B. Polysomnography (PSG) or out-of-center sleep testing (OCST) demonstrates
Five or more predominantly obstructive respiratory events (obstructive apneas, hypopneas, or respiratory effort related arousals [RERAs]) per hour of sleep during a PSG or per hour of monitoring (OCST).

C. PSG or OCST demonstrates
Fifteen or more predominantly obstructive respiratory events (apneas, hypopneas, or RERAs) per hour of sleep during a PSG or per hour of monitoring (OCST).


Definition or Scoring of Respiratory Events During PSG:
In adults, various respiratory events are defined and scored per the criteria laid out by the AASM Manual for the Scoring of Sleep and Associated Events.

An obstructive apnea is scored if there is a drop in the respiratory effort signal by ≥90% of pre-event baseline, for ≥10 seconds and continued or increased inspiratory effort from chest and/or abdomen.

A hypopnea is defined when there is drop in the respiratory effort by ≥30% of pre-event baseline for ≥10 seconds, associated with oxygen desaturation by ≥3% (AASM criteria) or by ≥4% (CMS criteria).

A Respiratory Effort-Related Arousal (RERA) is scored if there is flattening of the inspiratory nasal pressure for ≥10 seconds causing an arousal from sleep, but not meeting criteria for an apnea or hypopnea.

The severity of OSA is determined by an index – Apnea Hypopnea Index (AHI) or Respiratory Disturbance Index (RDI), if PSG is preformed, or Respiratory Event Index (REI) if OCST is performed.

AHI = number of Apneas+Hypopneas/total sleep time
RDI = number of Apneas+Hypopneas +RERAs/total sleep time
REI = number of Apneas+Hypopneas/monitoring time
AHI or REI <5/hour = normal (for adults); 5–14.9/hour = mild OSA; 15–29.9/hour = moderate OSA; and ≥30/hour = severe OSA.

Screening tools:
Stop bang questionnaire 
SDo you Snore loudly?
TDo you feel Tired or sleepy during the day?
OHas anyone Observed apneas or choking during sleep?
PDo you have high Blood Pressure
BBMI > 35
AAge > 50
NNeck circumference ≥17 inches (men); ≥16 inches (women)
GGender - male





2) How to differentiate b/w chyluria and pyuria:

Chyluria, which is passage of chyle in urine that gives its milky appearance, has many causes, which are parasitic and non parasitic.

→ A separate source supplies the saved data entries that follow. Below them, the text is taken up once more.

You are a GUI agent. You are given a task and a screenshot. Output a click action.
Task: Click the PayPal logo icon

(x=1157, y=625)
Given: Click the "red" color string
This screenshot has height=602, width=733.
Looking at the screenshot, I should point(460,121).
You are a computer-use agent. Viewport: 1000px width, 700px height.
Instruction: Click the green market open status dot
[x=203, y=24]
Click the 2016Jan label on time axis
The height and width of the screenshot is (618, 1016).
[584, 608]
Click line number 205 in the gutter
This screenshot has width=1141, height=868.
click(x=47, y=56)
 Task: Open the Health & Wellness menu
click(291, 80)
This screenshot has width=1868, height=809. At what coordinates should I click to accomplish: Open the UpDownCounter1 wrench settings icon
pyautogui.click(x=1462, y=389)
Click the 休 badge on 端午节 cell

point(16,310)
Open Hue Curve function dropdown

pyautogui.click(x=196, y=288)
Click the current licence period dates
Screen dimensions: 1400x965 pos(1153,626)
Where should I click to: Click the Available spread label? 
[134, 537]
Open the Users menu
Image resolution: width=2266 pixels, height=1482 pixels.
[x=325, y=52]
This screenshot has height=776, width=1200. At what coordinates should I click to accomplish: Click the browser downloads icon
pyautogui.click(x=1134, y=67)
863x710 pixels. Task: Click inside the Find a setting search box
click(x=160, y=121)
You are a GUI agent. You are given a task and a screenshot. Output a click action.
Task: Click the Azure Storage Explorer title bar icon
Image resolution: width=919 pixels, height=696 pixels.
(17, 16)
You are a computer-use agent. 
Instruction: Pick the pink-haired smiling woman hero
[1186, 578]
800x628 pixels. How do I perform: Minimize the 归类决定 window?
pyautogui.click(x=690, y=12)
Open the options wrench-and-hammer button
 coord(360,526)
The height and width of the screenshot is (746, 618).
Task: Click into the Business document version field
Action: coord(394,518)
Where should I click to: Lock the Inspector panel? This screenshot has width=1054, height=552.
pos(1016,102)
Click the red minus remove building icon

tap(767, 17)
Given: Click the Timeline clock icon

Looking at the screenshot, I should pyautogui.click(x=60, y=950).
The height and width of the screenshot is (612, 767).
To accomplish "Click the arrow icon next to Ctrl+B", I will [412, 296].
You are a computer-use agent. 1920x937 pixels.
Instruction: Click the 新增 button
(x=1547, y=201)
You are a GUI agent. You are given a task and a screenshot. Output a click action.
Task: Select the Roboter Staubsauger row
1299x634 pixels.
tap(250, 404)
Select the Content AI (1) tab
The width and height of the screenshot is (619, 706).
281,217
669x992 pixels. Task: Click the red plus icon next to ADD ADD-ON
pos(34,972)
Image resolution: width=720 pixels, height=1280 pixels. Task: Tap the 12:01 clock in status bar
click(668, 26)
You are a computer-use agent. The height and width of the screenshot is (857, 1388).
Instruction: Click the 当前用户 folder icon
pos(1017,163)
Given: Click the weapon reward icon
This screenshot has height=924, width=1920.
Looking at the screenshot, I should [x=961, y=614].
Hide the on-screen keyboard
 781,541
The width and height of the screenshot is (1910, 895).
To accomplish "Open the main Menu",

The lymph laden with fat that has been absorbed from intestine is responsible for the milky appearance. Large amount of chyle in urine or other fluid like, ascitic or pleural fluid can be easily identified on naked eye examination. However, detection of smaller amounts requires special tests.

Milky or hazy appearance of urine also may be due to presence of high phosphate or huge pus cells. Phosphaturia, which settles on standing the urine at room temperature, can be excluded by adding few drops of 5% acetic acid. Pyuria can be confirmed by centrifuging the sample that gives a clear upper and a hazy lower zone of the fluid and then by microscopy.

There are several methods of detection of chyle in urine. Use of fat solvent (ether) almost completely clear the opacity. Chylomicrons can be directly visualized under microscope with dark ground illumination or stained with Sudan III.


Recently triglyceride has been demonstrated to be universally present in chyluria, even in clear urine. The amount of triglyceride has been found to be directly proportional to the haziness of the chylous urine.

When present in concentrations of 100 mg/dl or less, triglyceride does not give a hazy appearance to the naked eye. Measurement of can be done by biochemical analyzer or a photoelectric colorimeter using the standard methods of measurement of triglyceride as in serum.

Method: After adding a few drops of 5% acetic acid to 1 ml of chylous urine, urine was centrifuged for 3 minutes at 3000 rpm. If it clears, it indicates phosphate or pus, which can be confirmed by examining the deposit under microscopy. If the supernatant is still opaque (chyle), then urine from upper part of the test tube is used for the measurement of triglyceride.